_What you need to do_:
Starting at the line that contains "Viewport: 1568px width, 772px", write out every line through the end of the records exactly as it stands, and leave out all pictures.

_Collection entries_:

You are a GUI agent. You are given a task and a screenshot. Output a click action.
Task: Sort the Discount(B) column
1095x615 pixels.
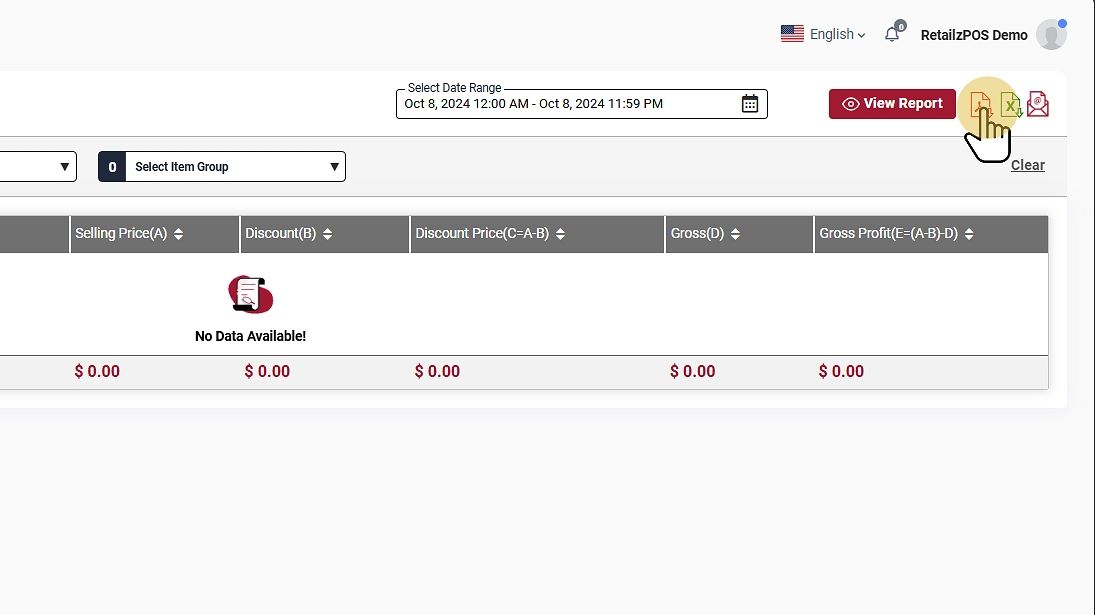point(327,234)
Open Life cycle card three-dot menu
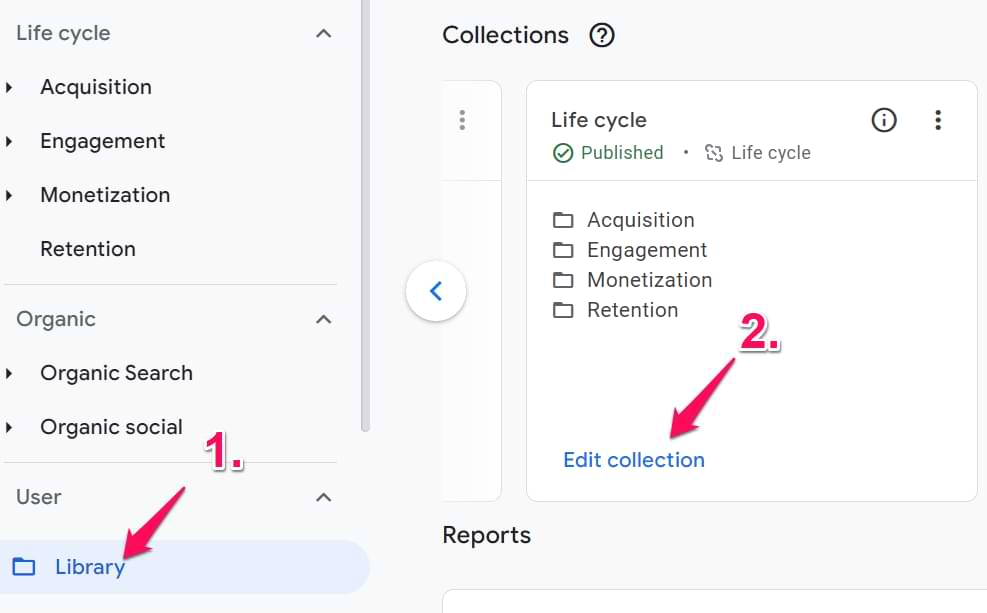This screenshot has height=613, width=987. tap(938, 120)
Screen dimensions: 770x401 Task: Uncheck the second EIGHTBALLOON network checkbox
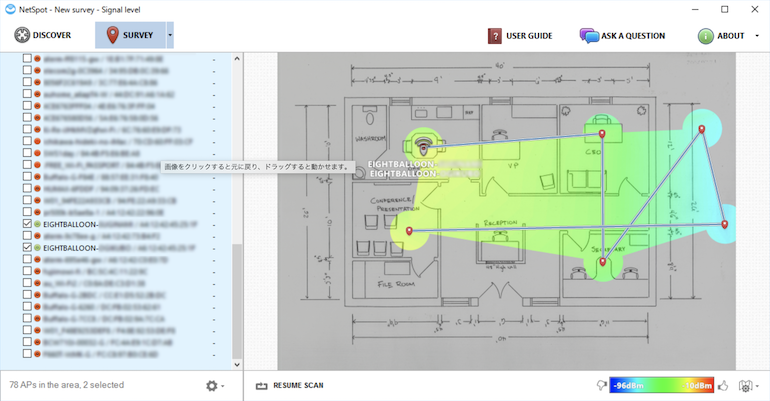[27, 247]
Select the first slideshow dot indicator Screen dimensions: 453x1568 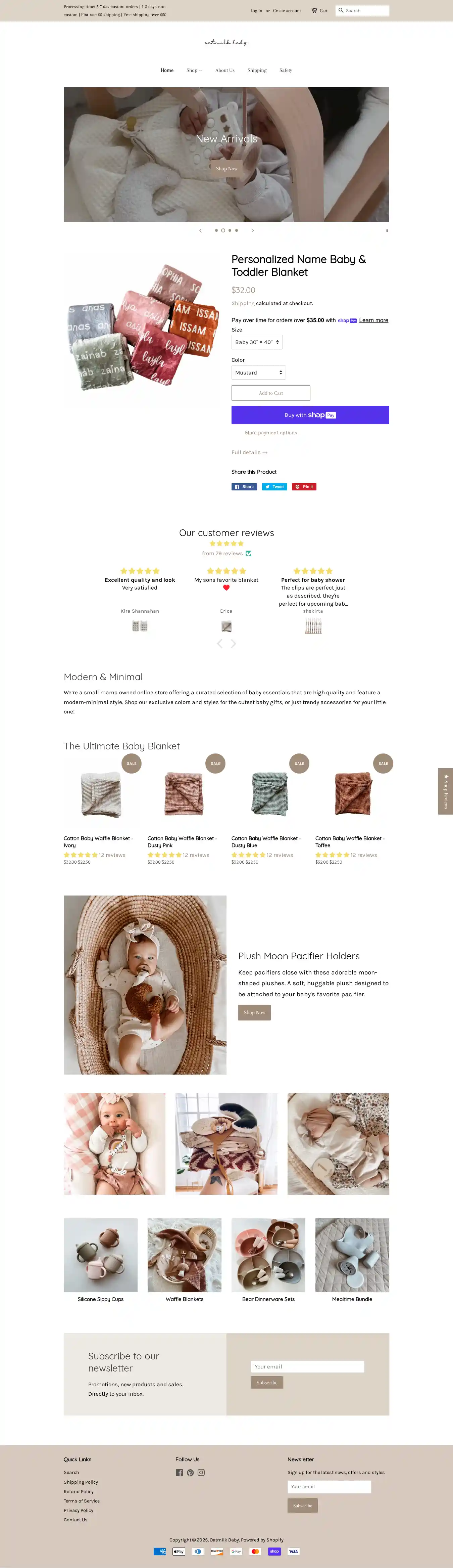pos(216,231)
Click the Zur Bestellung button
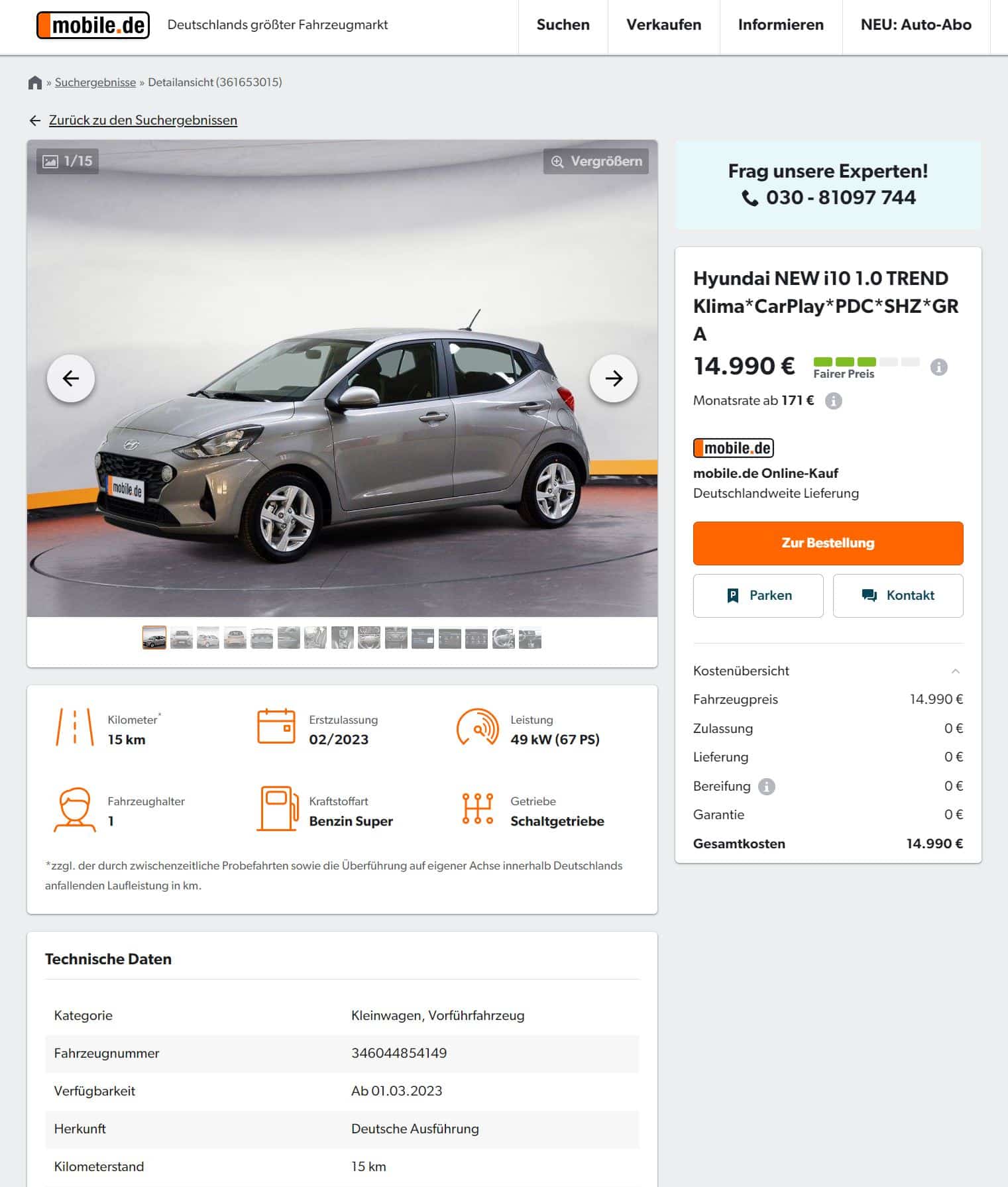Viewport: 1008px width, 1187px height. coord(828,543)
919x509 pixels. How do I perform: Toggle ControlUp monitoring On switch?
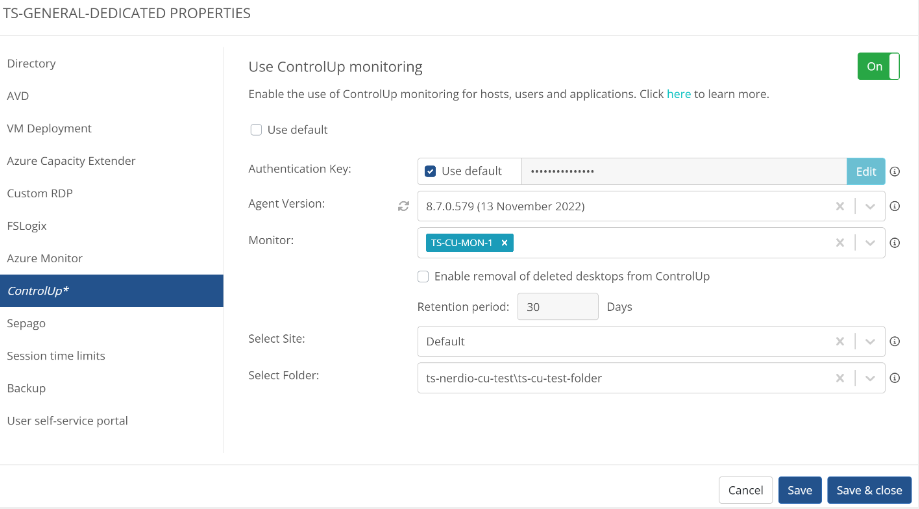[x=878, y=66]
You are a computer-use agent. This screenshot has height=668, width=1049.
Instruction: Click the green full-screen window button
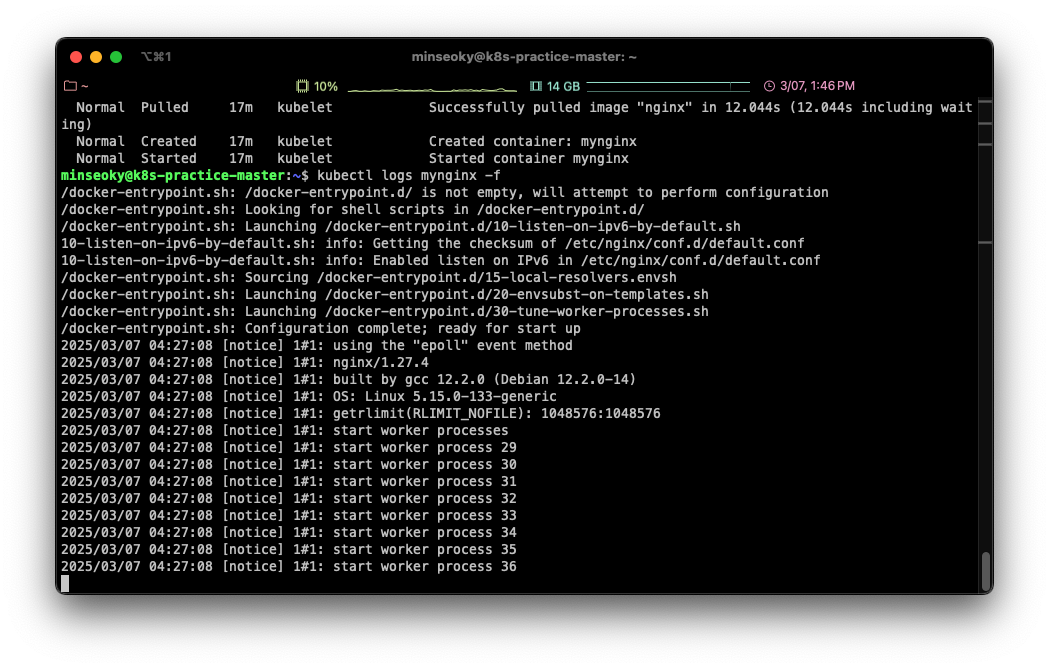(x=116, y=57)
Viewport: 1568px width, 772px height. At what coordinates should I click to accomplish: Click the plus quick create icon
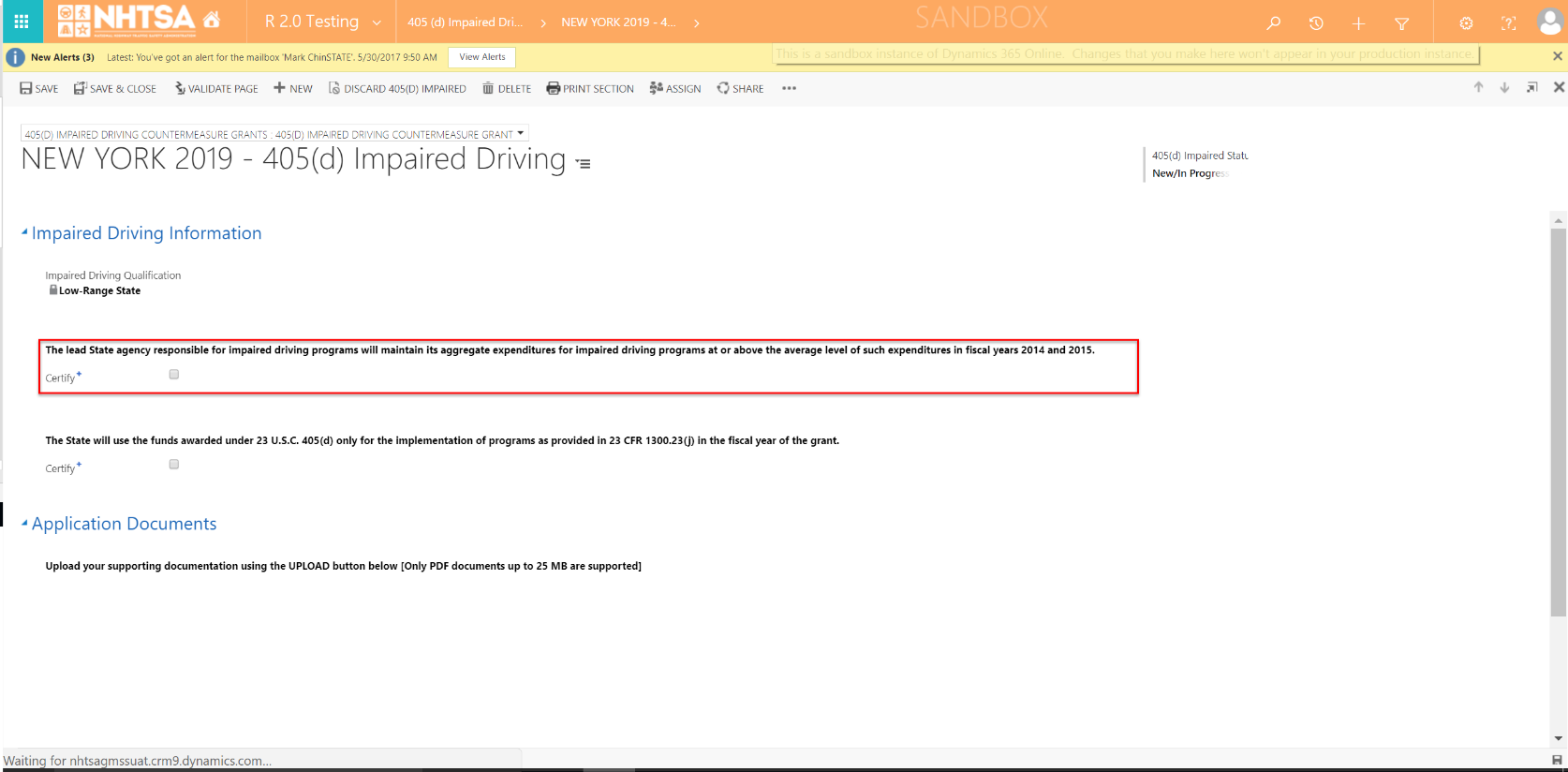1358,22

_Exercise output_:
Viewport: 1568px width, 772px height. At what coordinates should I click to accomplish: Click the plus quick create icon
1358,22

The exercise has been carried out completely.